As we all know, the Rudd government recently extended the increased First-Home-Owner-Grant (FHOG). The FHOG grant in itself is so controversial that even government advisers are questioning the wisdom of that scheme (see Rudd advisers criticise home buyers grant). Government propaganda hailed the FHOG as a means to help young Australians achieve the Great Australian Dream of home ‘ownership.’
Sadly, a lot of young people fell for that propaganda. One of the first tools of propaganda is to subtly twist the meanings of words.
For example, when a person borrows money to ‘buy’ a home, he/she do not really own that home in the first place. Instead, what happened was that the home ‘buyer’ had basically entered into a financial lease contract with the bank. The home ‘owner’ may have more freedom than a renter, but he/she has more responsibility in return. A large part of that responsibility includes financial accountability and trust to repay debts.

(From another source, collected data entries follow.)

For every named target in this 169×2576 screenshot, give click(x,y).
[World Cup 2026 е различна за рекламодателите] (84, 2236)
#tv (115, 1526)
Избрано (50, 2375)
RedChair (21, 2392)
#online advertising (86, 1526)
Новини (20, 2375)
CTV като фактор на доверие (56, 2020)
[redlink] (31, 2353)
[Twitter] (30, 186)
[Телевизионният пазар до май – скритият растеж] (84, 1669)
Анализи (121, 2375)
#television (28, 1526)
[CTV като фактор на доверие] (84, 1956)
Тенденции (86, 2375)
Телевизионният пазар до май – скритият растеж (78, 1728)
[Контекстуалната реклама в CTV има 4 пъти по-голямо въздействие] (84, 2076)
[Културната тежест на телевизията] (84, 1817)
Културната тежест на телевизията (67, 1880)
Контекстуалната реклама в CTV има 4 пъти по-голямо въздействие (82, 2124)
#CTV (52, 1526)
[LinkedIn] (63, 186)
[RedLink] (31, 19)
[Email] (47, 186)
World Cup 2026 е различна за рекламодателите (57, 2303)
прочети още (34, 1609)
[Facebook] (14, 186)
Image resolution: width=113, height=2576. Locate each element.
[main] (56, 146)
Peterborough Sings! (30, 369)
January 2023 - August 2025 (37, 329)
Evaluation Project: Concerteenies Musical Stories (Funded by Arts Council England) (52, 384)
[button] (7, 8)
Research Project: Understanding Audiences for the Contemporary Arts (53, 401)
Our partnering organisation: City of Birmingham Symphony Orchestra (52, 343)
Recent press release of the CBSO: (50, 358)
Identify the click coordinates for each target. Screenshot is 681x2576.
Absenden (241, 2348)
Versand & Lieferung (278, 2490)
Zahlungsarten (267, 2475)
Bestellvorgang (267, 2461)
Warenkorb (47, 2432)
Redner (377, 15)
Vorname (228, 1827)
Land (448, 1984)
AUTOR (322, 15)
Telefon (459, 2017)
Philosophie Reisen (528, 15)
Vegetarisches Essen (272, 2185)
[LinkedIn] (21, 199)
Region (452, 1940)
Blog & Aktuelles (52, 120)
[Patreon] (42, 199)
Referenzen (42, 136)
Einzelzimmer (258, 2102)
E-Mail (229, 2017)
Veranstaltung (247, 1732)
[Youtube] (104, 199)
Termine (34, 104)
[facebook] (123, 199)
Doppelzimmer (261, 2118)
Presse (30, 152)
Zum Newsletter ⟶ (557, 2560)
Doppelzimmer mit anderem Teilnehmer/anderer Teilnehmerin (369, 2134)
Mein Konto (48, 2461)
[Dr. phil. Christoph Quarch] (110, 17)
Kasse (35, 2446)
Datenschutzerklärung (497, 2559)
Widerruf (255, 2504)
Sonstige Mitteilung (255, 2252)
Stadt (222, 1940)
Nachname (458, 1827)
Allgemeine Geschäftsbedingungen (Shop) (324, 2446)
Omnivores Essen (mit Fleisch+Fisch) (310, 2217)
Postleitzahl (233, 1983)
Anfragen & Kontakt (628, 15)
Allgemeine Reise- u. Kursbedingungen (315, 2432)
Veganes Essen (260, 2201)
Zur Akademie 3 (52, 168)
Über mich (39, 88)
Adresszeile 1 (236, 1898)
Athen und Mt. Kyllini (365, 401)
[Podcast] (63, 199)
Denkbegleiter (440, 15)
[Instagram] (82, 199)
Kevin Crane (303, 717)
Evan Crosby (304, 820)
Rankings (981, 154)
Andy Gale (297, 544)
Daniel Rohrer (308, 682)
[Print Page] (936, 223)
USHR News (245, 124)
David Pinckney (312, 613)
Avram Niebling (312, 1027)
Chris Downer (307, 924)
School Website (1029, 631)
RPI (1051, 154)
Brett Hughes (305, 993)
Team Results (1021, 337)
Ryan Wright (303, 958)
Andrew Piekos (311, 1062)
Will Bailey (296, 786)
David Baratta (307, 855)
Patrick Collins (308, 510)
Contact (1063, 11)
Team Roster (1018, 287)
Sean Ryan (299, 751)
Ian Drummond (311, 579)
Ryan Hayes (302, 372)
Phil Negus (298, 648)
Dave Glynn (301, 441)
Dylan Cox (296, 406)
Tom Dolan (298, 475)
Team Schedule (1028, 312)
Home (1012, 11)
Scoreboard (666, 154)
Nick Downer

There are many anecdotal reports that many first home ‘owners’ are not acting very responsibly.
There are also many applause that housing has never been more ‘affordable’ than before, due to record low interest rates. But the vested interests who gave the applause forget why interest rates are so low in the first place. The whole point of the RBA slashing interest rates is to reduce the debt servicing burdens of Australians (in the face of forecasted rising unemployment), not to encourage them to gouge on more debt. The FHOG, by its very nature, defeats this purpose by encouraging young Australians to go further into debt. Most worryingly, when interest rates are at record low, most of these first home owners are not hedging their gamble by fixing their mortgage rates. When the time comes for raising interest rates, many of these ‘affordable’ homes will become unaffordable.
Obviously, the Rudd government’s FHOG policy is a bad policy that will do more harm to Australia in the longer term. We are sure the government knows this. Yet, why did they go ahead with that foolhardy scheme, knowing that it is foolish in the first place?
Well, our theory (or rather, speculative guess) is that the real reason is not as stated in the propaganda (i.e. ‘helping’ young people achieve that ‘dream’). Instead, the true reason is to prop up (and if possible, blow a bigger price bubble) property prices for as long as possible, until China comes to rescue us. Why should property prices be artificially propped up? Let’s take a look at this chart:

As you can see, for the past 20 years, housing loans take up a larger and larger portion of the total private debt in Australia. At its peak in January 2005, housing accounts for 55.6% of debt. As in March 2009, it is slightly down to 53.1%.
At the same time, every mainstream economist are forecasting significant rise of unemployment rate. And as we said before in RBA committing logical errors regarding Australian household finance,
Given Australia?s high household debt (see Aussie household debt not as bad as it seems?), prime debt can easily turn sub-prime when unemployment rises. As unemployment rises (which all mainstream economists in the government and private sector are forecasting), it will eventually reach a critical mass of prime debts turning sub-prime. Once this critical mass is reached, the deterioration in the Australian economy will accelerate (see what?s happening in the US and UK today).
Rising unemployment will result in rising number of housing loans going bad. With housing loans taking up more than half of all debts in Australia, the sheer number of bad debts will threaten the stability of Australia’s banking system (bear in mind the amount of leverage in Australia’s banking system. See Small loan losses can wipe out banks). Unless…
What if the government succeeds in propping up the ‘value’ of the collaterals (homes) under-pinning the bad debts? In that case, the banks can take over the homes (and not liquidate in a distressed market), replace the bad debts in asset column of their balance sheets with homes with values that were artificially propped up (with the FHOG). We can imagine the Rudd government introducing some kind of scheme in which the banks rent the home back to the former home owner.
In addition, the government can implement another scheme to let the bank’s unemployed debtors to go on a repayment holiday (while interest payments get capitalised). That way, there wouldn’t be forced mortgagee sales to deflate house prices and coupled with FHOG to prop up the ‘value’ of homes, the accounting losses in the banks can perhaps be minimised?
Once the banking system goes down, the government will have to fork out up to AU$1 trillion in money (see Australian government?s contingent liability to exceed AU$1 trillion), which most likely mean Australia will have to print copious amount of money. Should that happen, the Australian dollar will be trashed and the government bonds will become junk bonds.
The question is, will this gamble succeed?